立ち上がって潤のあとを追う真美を、紗絵はじっと見つめる。

(ああ、どうしよう。気になる。でもなあ、コソコソあとをつけて盗み聞きするのは良くないよね。あー、でも気になる!いや、ちょっと遠くから見守ろう。聞き耳は立てない。うん、そうしよう)

小さく頷くと紗絵は「自販機に飲み物買いに行ってくる」と、わざわざ言わなくてもいいことを大きな声で言ってから、そそくさと廊下に出た。

(ん?あれ?いないな。どこに行ったんだろう。はっ!もしや、平木が言ってた会議室に二人切りってやつ?)

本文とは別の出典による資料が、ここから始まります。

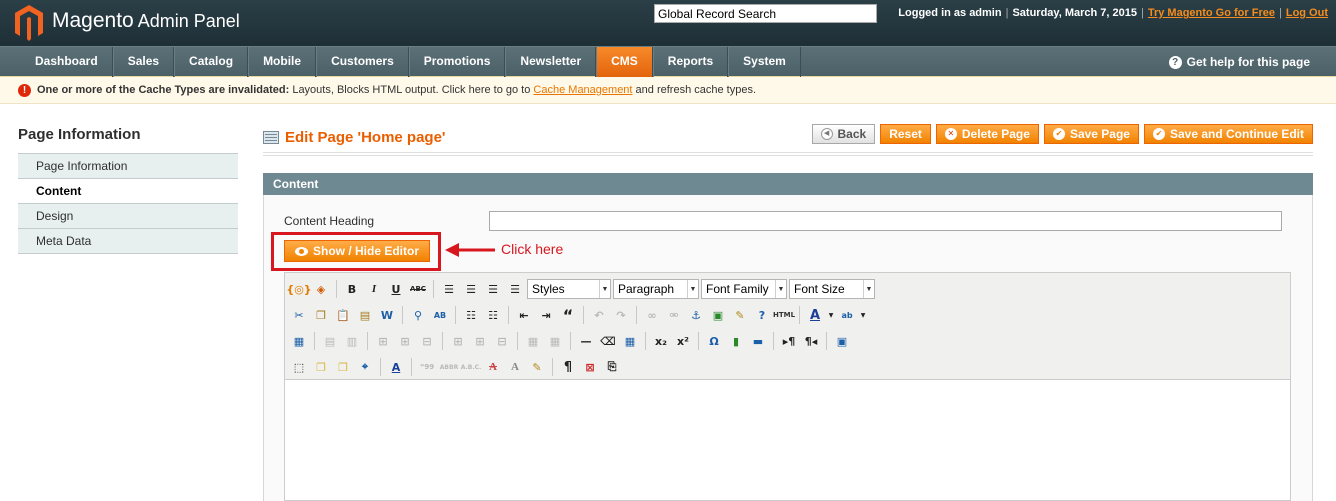  Describe the element at coordinates (758, 341) in the screenshot. I see `layer-icon: ▬` at that location.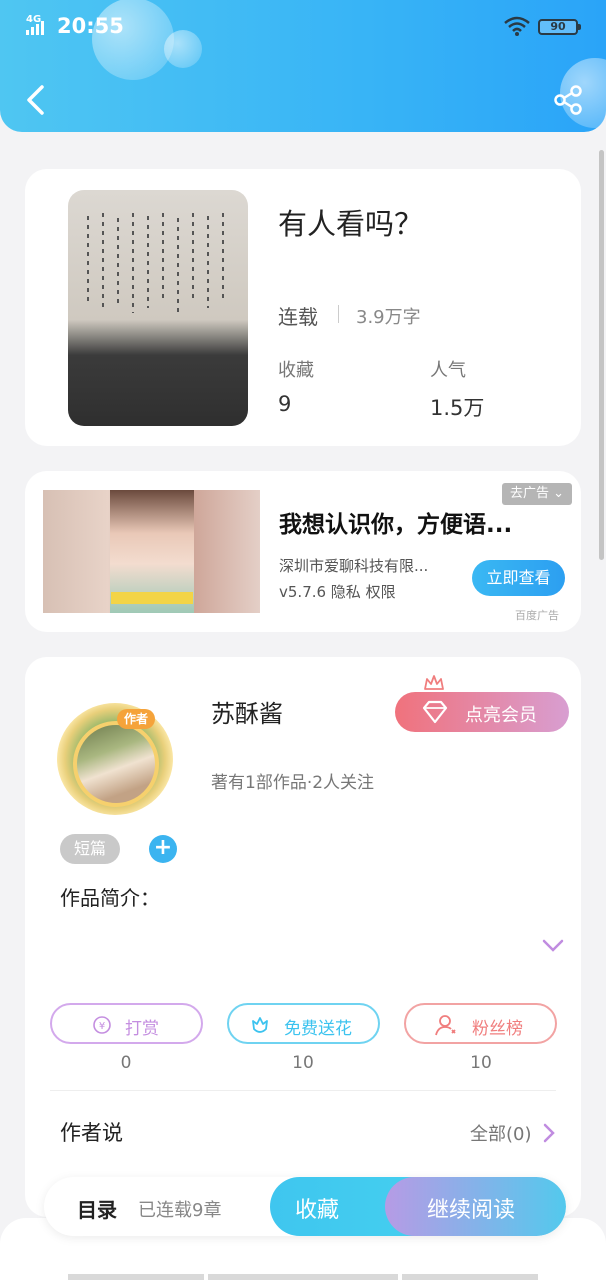 The image size is (606, 1280). I want to click on share-icon, so click(568, 100).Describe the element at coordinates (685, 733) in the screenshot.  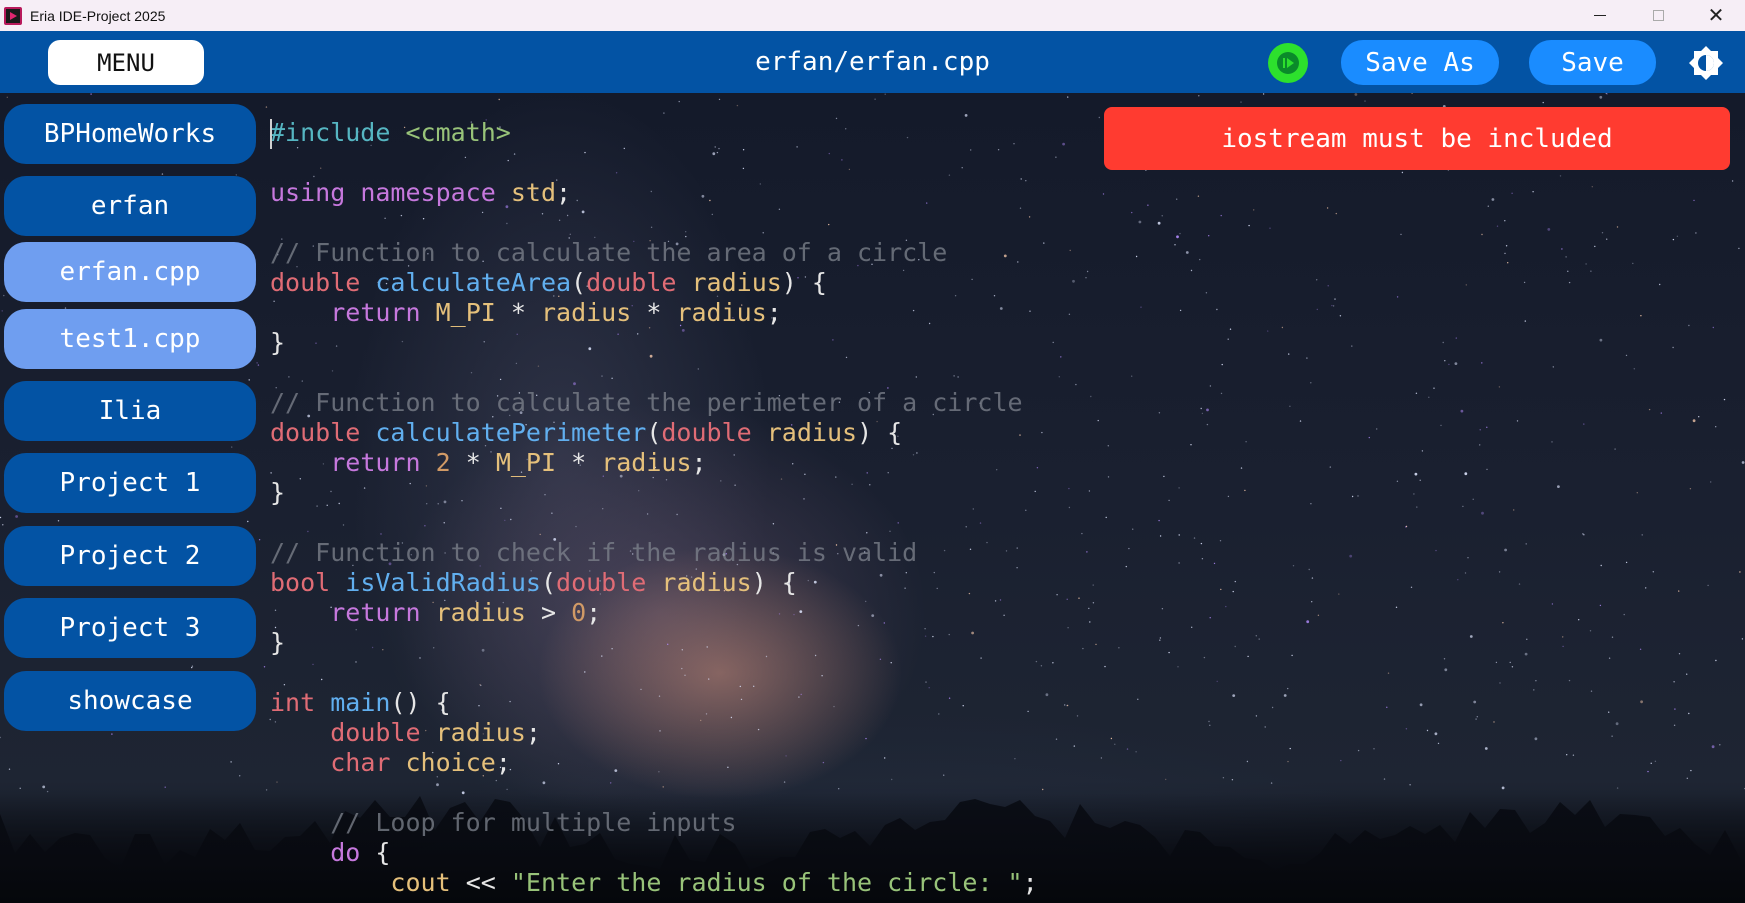
I see `code-line: double radius;` at that location.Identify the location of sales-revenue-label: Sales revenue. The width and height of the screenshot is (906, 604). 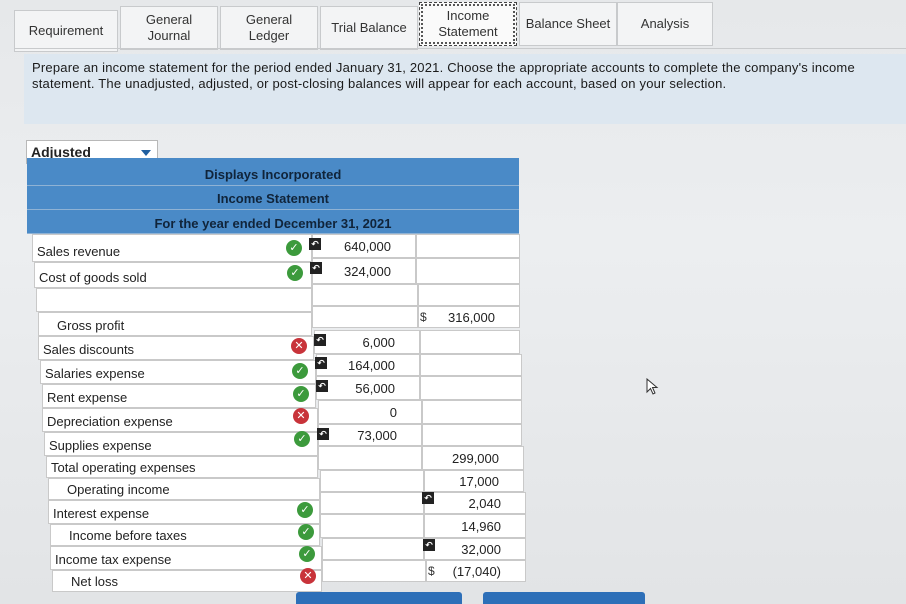
(172, 248). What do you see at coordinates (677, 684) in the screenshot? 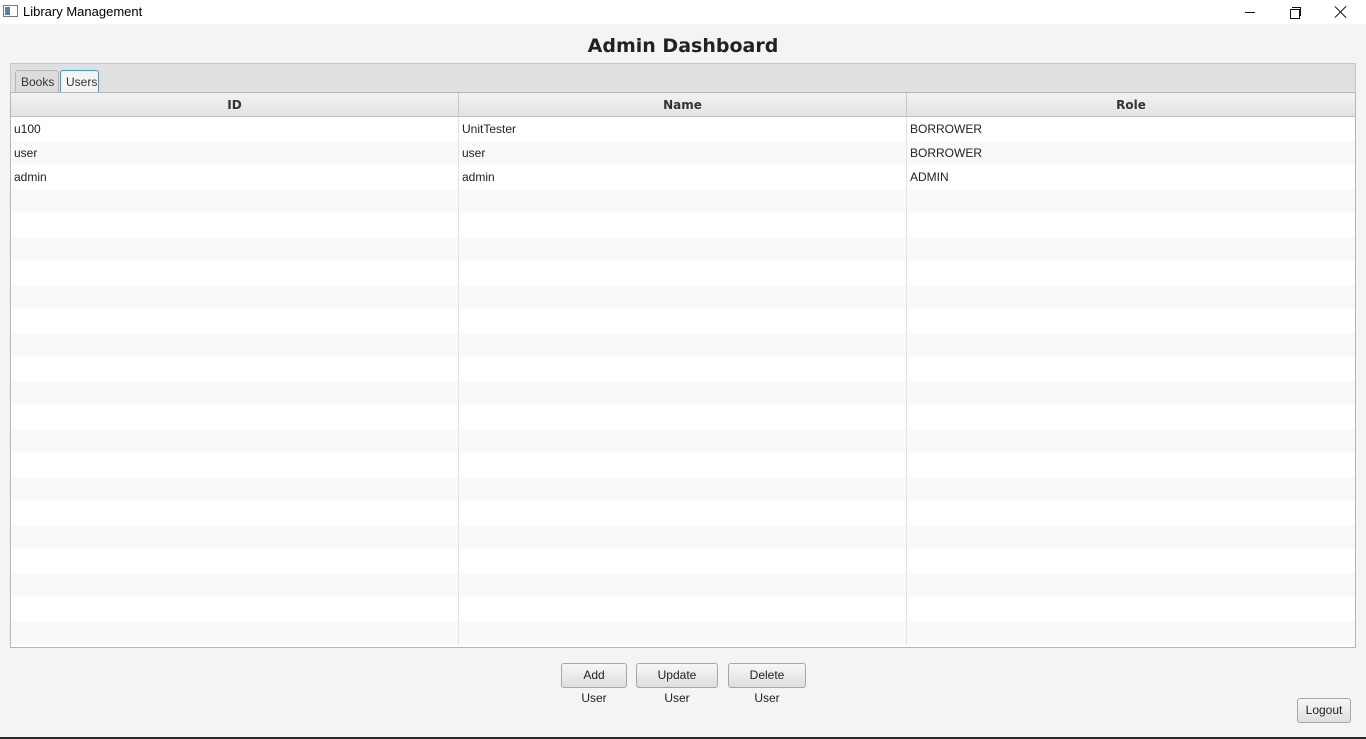
I see `update-user-button: Update User` at bounding box center [677, 684].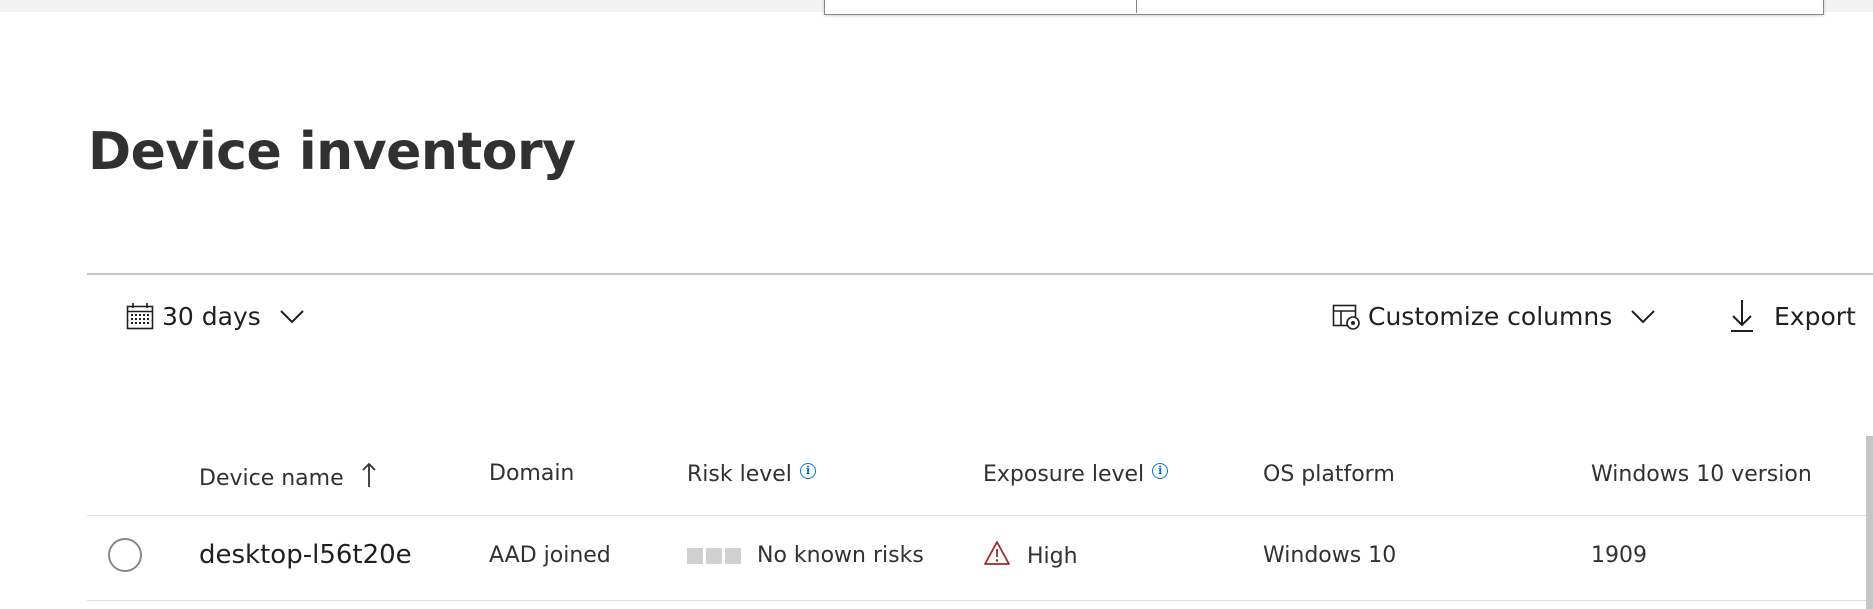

急いで廊下を進み、ずらりと並ぶ会議室のドアをチェックしながら歩いていると、前方の小会議室のドアに耳を押しつけている平木を見つけた。

「ちょっと、何やってんのよ?」

声をかけると、振り返った平木は紗絵を見て、しーっ!と人差し指を立てる。

「あの二人、ここに入って行った」
「うそ!やっぱりそうなんだ。って、何を聞き耳立ててるの?悪趣味よ」
「じゃあ紗絵は気にならないのかよ?」
「それは、まあ……。でもやっぱりだめよ。いい大人なんだもの、そこはちゃんと……」

その時ガチャッとドアが開き、二人は思わずギャーッと声を上げながら抱き合った。

「ん?お前達、こんなところで何やってんの?」

潤が平木と紗絵を交互に見ながら廊下に出て来て、さり気なく後ろ手にドアを閉める。

(え、なんでドア閉めるの?まさか、真美が中にいるのを見られたくなくて?)

紗絵と平木はくっついたまま見つめ合う。

考えていることは同じだと頷き合った時、潤の戸惑った声がした。

「あのさ、犬猿の仲のお前達が抱き合ってるのは天変地異の前触れみたいで怖いし、何よりここは職場だ。いい加減離れたら?」

ハッと我に返った二人は慌てて飛びすさる。

「な、何でもないからな、潤。これはまったくもって不測の事態で……。そう!紗絵が廊下を突進して来たからぶつかっただけだ」
「ちょっと!人をイノシシみたいに言わないでよ」
「だってお前、猪突猛進タイプだろ?」
「失礼ね!だからってイノシシじゃないわよ」

いつものように言い合う二人の肩を抱いて、潤はさり気なく廊下を歩き始めた。

「はいはい。ほら、仕事に戻るぞ」

うわ、それとなく会議室から遠ざかろうとしてる!と、平木と紗絵はまたしても目で言葉を交わし、頷き合った。